**Action item**
Beginning with the first line of the data below, extract each line up to and including the one containing "Toggle light/dark theme". Copy them exactly and add nothing.

**Materials provided**

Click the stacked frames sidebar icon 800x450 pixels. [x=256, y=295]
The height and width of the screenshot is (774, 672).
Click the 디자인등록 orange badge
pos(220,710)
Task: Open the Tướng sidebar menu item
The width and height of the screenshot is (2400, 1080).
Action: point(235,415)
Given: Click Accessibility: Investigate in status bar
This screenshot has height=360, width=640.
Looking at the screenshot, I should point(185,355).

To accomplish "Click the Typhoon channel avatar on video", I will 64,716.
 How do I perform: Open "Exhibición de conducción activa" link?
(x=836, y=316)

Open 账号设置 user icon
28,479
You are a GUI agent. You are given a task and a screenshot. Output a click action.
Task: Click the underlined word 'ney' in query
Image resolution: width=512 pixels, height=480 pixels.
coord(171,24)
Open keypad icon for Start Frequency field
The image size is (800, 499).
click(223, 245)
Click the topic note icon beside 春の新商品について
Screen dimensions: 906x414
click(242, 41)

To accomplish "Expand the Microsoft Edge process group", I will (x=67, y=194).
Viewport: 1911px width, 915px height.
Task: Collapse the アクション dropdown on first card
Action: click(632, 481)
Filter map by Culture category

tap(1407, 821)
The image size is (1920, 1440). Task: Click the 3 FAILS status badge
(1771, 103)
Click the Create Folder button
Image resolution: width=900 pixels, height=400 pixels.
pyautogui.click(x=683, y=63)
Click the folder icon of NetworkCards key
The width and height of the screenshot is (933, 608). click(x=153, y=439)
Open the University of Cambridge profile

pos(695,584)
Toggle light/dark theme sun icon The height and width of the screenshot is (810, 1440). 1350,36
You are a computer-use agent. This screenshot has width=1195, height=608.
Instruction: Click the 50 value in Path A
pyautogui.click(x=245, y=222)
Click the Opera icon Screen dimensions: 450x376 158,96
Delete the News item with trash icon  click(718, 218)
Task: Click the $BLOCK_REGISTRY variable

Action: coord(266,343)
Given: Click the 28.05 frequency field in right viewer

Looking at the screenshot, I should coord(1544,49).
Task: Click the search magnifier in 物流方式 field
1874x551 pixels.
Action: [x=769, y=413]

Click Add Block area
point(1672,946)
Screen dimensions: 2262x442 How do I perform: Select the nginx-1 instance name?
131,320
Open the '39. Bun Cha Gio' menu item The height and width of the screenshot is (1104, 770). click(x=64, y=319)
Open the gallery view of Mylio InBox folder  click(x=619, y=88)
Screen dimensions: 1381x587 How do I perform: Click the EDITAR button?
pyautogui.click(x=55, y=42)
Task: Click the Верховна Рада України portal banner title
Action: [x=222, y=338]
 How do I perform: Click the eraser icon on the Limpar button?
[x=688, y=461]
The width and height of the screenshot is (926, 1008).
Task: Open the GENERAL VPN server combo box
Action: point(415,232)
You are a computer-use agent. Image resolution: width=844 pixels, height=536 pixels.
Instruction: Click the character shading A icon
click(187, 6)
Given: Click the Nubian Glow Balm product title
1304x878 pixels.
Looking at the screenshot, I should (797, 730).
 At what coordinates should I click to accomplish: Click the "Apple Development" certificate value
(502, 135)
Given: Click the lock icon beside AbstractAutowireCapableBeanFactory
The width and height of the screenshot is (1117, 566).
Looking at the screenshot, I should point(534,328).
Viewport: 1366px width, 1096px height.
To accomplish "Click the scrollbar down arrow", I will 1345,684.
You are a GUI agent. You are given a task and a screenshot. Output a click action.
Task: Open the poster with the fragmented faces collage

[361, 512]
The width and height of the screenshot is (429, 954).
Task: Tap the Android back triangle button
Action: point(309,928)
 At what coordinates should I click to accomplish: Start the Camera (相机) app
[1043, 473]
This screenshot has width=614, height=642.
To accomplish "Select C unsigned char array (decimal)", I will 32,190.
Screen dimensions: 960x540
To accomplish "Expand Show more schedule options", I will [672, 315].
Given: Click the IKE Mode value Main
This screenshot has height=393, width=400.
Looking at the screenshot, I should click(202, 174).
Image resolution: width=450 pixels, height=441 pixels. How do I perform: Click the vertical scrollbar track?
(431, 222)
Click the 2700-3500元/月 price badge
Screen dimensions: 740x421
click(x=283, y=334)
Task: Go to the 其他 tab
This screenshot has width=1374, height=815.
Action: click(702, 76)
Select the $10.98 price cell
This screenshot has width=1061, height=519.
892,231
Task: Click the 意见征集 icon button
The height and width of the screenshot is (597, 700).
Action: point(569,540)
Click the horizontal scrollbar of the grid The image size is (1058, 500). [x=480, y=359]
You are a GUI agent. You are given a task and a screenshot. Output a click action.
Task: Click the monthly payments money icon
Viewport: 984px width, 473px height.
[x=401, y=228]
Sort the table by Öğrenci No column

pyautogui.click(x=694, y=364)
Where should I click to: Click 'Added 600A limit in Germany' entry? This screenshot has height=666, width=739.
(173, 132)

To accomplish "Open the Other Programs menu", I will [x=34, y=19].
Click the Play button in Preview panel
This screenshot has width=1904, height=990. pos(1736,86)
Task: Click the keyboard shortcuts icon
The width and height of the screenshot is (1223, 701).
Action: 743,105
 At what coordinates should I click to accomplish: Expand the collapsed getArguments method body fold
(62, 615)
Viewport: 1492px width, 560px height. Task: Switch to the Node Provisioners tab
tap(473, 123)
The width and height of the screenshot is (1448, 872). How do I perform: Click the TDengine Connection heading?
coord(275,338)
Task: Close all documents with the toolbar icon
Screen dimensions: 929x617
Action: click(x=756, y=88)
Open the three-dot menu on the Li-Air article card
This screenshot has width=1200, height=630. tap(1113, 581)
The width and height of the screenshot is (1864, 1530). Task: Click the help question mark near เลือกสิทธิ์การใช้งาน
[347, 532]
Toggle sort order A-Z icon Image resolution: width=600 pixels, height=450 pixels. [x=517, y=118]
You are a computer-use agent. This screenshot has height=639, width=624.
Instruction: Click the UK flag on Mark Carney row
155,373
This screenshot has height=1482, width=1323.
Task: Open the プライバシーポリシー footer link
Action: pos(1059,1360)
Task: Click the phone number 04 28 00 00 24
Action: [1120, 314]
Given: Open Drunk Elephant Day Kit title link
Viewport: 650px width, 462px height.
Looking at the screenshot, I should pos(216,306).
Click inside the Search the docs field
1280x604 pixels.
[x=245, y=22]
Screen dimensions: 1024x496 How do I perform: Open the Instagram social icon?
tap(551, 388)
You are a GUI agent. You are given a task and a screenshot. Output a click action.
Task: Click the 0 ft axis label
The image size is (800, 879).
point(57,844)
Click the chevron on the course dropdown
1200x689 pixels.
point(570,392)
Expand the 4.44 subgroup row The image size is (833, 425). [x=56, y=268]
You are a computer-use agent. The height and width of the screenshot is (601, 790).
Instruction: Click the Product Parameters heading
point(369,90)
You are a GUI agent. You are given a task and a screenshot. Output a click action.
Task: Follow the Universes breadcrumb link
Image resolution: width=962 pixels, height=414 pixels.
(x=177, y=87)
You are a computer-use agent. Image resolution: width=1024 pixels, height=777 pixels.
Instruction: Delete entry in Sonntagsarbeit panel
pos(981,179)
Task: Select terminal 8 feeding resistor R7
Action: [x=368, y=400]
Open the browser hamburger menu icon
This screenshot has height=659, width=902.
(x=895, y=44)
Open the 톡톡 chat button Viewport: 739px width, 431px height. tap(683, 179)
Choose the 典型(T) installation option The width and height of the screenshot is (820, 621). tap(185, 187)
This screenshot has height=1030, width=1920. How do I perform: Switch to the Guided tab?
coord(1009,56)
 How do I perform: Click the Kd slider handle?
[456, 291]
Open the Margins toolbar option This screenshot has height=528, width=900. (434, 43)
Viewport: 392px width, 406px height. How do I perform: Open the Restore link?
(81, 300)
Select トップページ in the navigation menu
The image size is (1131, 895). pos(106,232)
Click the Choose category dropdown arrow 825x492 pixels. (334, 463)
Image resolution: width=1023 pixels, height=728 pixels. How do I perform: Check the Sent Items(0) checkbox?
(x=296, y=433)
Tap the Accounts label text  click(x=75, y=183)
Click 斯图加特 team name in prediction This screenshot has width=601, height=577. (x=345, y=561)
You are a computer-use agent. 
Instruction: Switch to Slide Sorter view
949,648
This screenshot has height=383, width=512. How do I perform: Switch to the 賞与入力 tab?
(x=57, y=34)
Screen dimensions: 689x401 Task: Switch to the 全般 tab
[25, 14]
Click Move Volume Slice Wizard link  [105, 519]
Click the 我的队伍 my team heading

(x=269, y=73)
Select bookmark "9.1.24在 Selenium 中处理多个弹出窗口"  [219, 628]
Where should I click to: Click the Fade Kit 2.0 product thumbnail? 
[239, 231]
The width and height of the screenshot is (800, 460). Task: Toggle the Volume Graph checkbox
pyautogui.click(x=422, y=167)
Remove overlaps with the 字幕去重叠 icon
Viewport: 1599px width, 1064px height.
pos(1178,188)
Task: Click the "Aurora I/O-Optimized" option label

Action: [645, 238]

**Completed task**
Click the stacked frames sidebar icon 800x450 pixels. [x=256, y=295]
The height and width of the screenshot is (774, 672).
Click the 디자인등록 orange badge
pos(220,710)
Task: Open the Tướng sidebar menu item
The width and height of the screenshot is (2400, 1080).
Action: point(235,415)
Given: Click Accessibility: Investigate in status bar
This screenshot has height=360, width=640.
Looking at the screenshot, I should point(185,355).

To accomplish "Click the Typhoon channel avatar on video", I will 64,716.
 How do I perform: Open "Exhibición de conducción activa" link?
(x=836, y=316)

Open 账号设置 user icon
28,479
You are a GUI agent. You are given a task and a screenshot. Output a click action.
Task: Click the underlined word 'ney' in query
Image resolution: width=512 pixels, height=480 pixels.
coord(171,24)
Open keypad icon for Start Frequency field
The image size is (800, 499).
click(223, 245)
Click the topic note icon beside 春の新商品について
Screen dimensions: 906x414
click(242, 41)

To accomplish "Expand the Microsoft Edge process group", I will (x=67, y=194).
Viewport: 1911px width, 915px height.
Task: Collapse the アクション dropdown on first card
Action: click(632, 481)
Filter map by Culture category

tap(1407, 821)
The image size is (1920, 1440). Task: Click the 3 FAILS status badge
(1771, 103)
Click the Create Folder button
Image resolution: width=900 pixels, height=400 pixels.
pyautogui.click(x=683, y=63)
Click the folder icon of NetworkCards key
The width and height of the screenshot is (933, 608). click(x=153, y=439)
Open the University of Cambridge profile

pos(695,584)
Toggle light/dark theme sun icon The height and width of the screenshot is (810, 1440). 1350,36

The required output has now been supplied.